- Pallathadka Location in Kerala, India
- Coordinates: 12°36′52″N 75°4′52″E﻿ / ﻿12.61444°N 75.08111°E
- Country: India
- State: Kerala
- District: Kasaragod

Languages
- • Official: Malayalam, Kannada
- Time zone: UTC+5:30 (IST)
- PIN: 671551
- Telephone code: +91-4998 (Peradala exchange, Uppala SDE)
- Vehicle registration: KL 14
- Nearest city: Kasaragod
- Lok Sabha constituency: Kasaragod
- Vidhan Sabha constituency: Kasaragod

= Pallathadka =

Pallathadka is a hamlet in the Badiyadka village of Kasaragod district, Kerala State of India.

==Education==
School: AUP School Pallathadka (Aided Upper Primary School, Pallathadka): This Upper Primary School is aided and recognized by Government of Kerala. It is bilingual offering both Kannada and Malayalam as mediums of instruction. This school was established in 1927 and it is one of the oldest schools in the district.

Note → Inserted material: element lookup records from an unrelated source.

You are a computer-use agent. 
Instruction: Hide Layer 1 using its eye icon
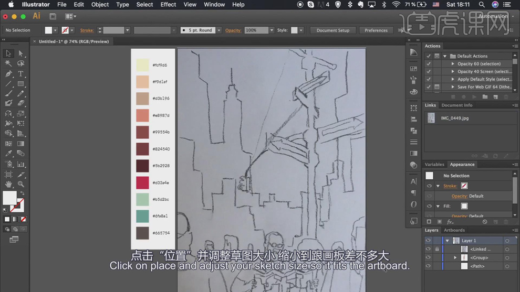[428, 241]
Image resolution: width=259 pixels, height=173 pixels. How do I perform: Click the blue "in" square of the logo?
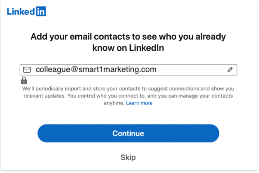[x=40, y=12]

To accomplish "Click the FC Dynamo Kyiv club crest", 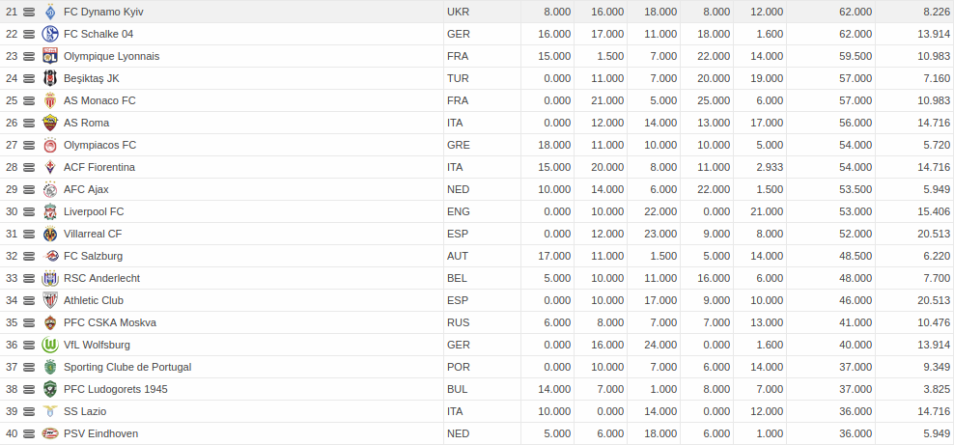I will (x=50, y=13).
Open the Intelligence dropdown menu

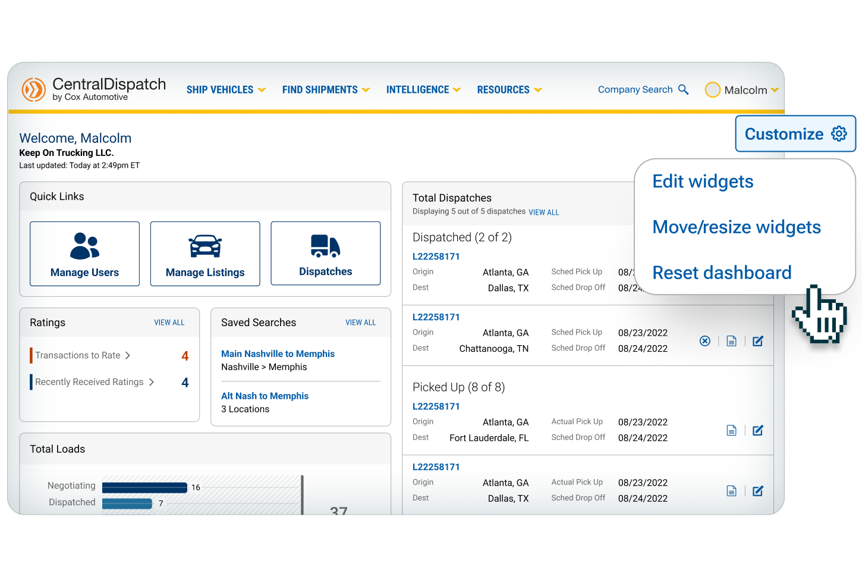tap(423, 90)
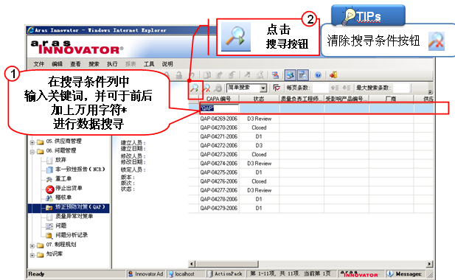Click the globe toolbar icon
Screen dimensions: 455x280
tap(290, 75)
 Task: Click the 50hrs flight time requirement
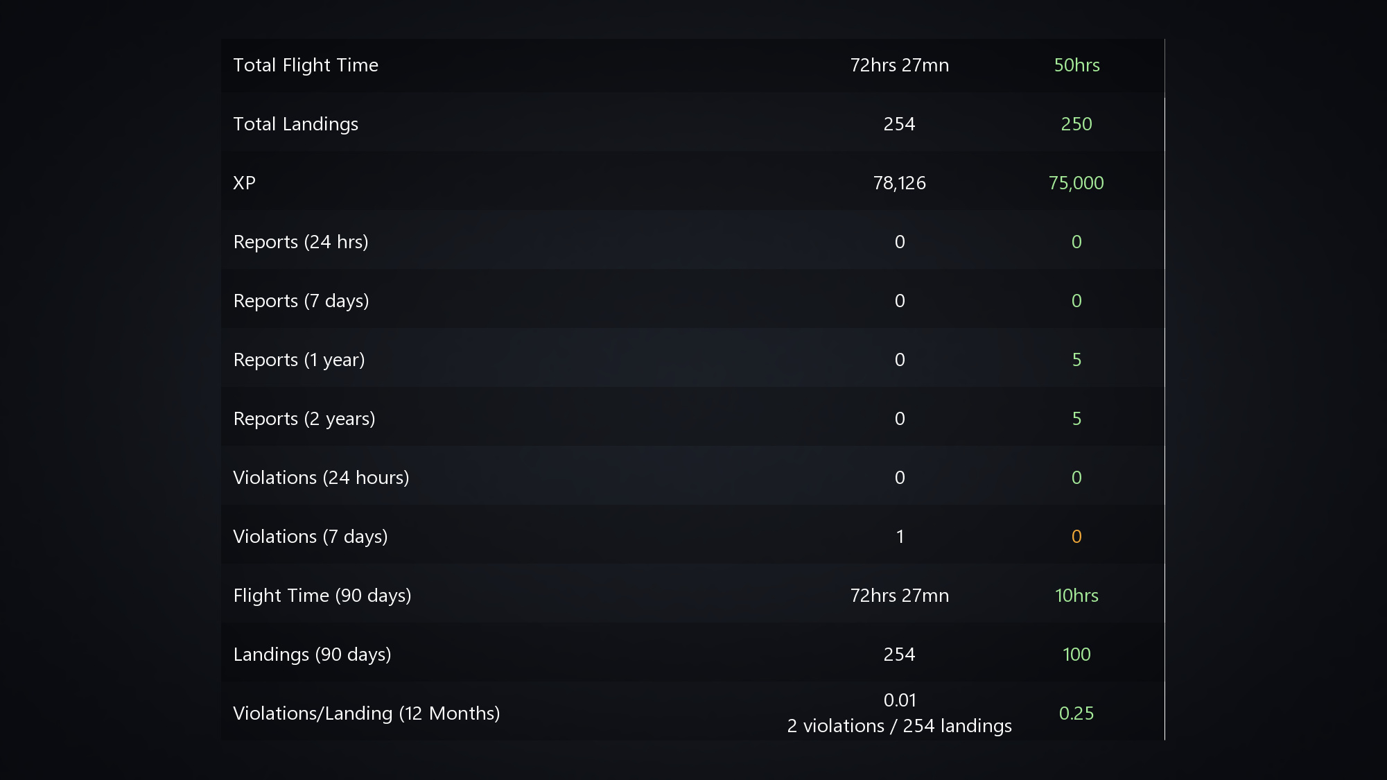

==Community Organizations==
Post Office: Pallathadka has a branch post office and pin code is 671551.

Community Center:
Muddu Mandira: A free Community Center built in memory of Late Shri Subraya Bhat, Founder & Headmaster, A U P School Pallathadka.

Anganwadi and family health care center, Pallathadka.

==Temples and places of worship==

The village has three small temples and two mosques.

Sri Ayyapa Bhajana Mandira, Pallathadka.

Sri Shashtara Temple, Ballambettu (Just One mile from Pallathadka).

Sri Laxmi Narayana Mandira, Pallathadka.

Pallathadka Mosque and Pallathadka Madrasa.

Korikkar Mosque

Korikkar Boothasthana(Just One km from Pallathadka)

Korikkar Vana(Just One km from Pallathadka)

==Clubs==
Youth Clubs: Green Star ASC, Pallathadka.

Pallathadka has always been an example for religious harmony and brotherhood. Another feature of this hamlet is that each and everybody either belonging or hailing from this hamlet uses the name of the village Pallathadka as their surname.

==Geography==
A small river passes by Pallathadka which starts at Yethadka, forms the Shiriya River in the middle and merges with the Arabian Sea at Kumbla.

== Notable people==

- Prakash Kumar Pallathadka is a Professor of Biological Sciences specializing in Plant Development, Tissue Culture, Plant Psychology and Molecular Biology at the Department of Biological Sciences, National University of Singapore (NUS).
- Pallathadka Pramoda Kumari is a Senior Scientist at the Institute of Materials Research and Engineering, Singapore.